Reinforcement Learning for Large Language Models
The introduction of reasoning methods marks a paradigm shift in the way computation is performed using large language models. Reasoning was first introduced into the mainstream with ChatGPT o1, where reasoning tokens were generated as part of the output. The more tokens were generated, the higher quality the model would perform in benchmarks, in particular those related to math and coding. This also has a nice analogy/mapping back to the classic space-time tradeoff for computing. With a high amount of storage, less compute is needed to solve a problem. If computing can be done on the fly, then less storage is needed. This is also apt in another sense, since pretraining neural networks has also been shown as a compression/storage technique. The prompts/inputs to the LLM can be thought of as a key or unique identifier, and when paired with the compressed LLM it is able to decompress a lossy version of the training data.
While previous LLMs could reason to some extent using basic prompt engineering techniques like ‘think step by step’, o1 was one of the first models where reasoning was part of training the model. A further breakthrough came with the introduction of deepseek r1, a reasoning model with open sourced code. The launch of r1 caused a huge waves in both the tech sector and the economy, as training costs were reported to be far lower than that of previous LLMs. This resulted in a large drop in market cap for GPU manufacturers that provide hardware for training models.
One of the key innovations of the deepseek model is the Group Relative Policy Optimization (GRPO) algorithm, which removes the need for training the critic network that is typically a part of the Proximal Policy Optimization (PPO) used to train previous LLMs. We will first introduce how PPO works in the context of LLMs before highlighting the innovations of GRPO.

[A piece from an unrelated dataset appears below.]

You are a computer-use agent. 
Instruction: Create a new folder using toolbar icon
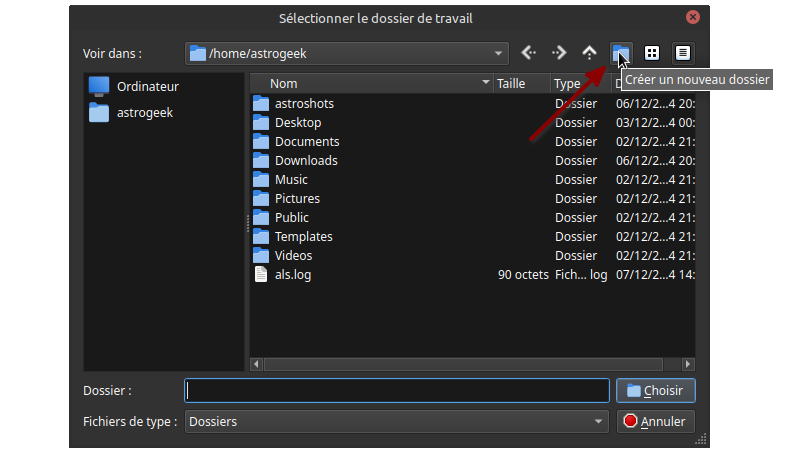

The PPO surrogate objective is given by: \(J_{\text{PPO}}(\theta) = \mathbb{E}_{q \sim P(Q),\, o \sim \pi_{\theta}^{\text{old}}(\cdot \mid q)} \left[ \frac{1}{|o|} \sum_{t=1}^{|o|} \min\!\left\{ \frac{\pi_\theta(o_t \mid q, o_{<t})}{\pi_{\theta}^{\text{old}}(o_t \mid q, o_{<t})} A_t,\, \text{clip}\!\left( \frac{\pi_\theta(o_t \mid q, o_{<t})}{\pi_{\theta}^{\text{old}}(o_t \mid q, o_{<t})},\, 1-\epsilon,\, 1+\epsilon \right) A_t \right\} \right].\)
We can first go through this equation term by term in the context of natural language processing to gain better insight on how PPO works. We can start with the policy:
\[\pi_\theta(o_t \mid q, o_{<t})\]For nlp the policy \(\pi_\theta\) is determined by the neural network, typically based on the transformer architecture. The neural network takes in \(t-1\) input tokens of a sequence \(o\) along with the prompt sequence \(q\) to predict the \(t\) token of the sequence denoted by \(o_t\). We can illustrate this with a simple example. While tokens typically denote subwords akin to phonemes rather than actual words, we will assume each word is a token for the sake of simplification.
Given a prompt \(q\) such as “What is the capital of France?” the policy model \(\pi_\theta\) starts to predict starting with the first token \(o_1\) which could be “The”. The policy model would then output subsequent tokens dependent based on the prompt and the previous output tokens. The ratio \(\frac{\pi_\theta(o_t \mid q, o_{<t})}{\pi_{\theta}^{\text{old}}(o_t \mid q, o_{<t})}\) then measures how much more likely the new policy is to predict the subsequent token \(o_t\) relative to the old policy. It acts as a weight for the advantage \(A_t\) which we will now elaborate now.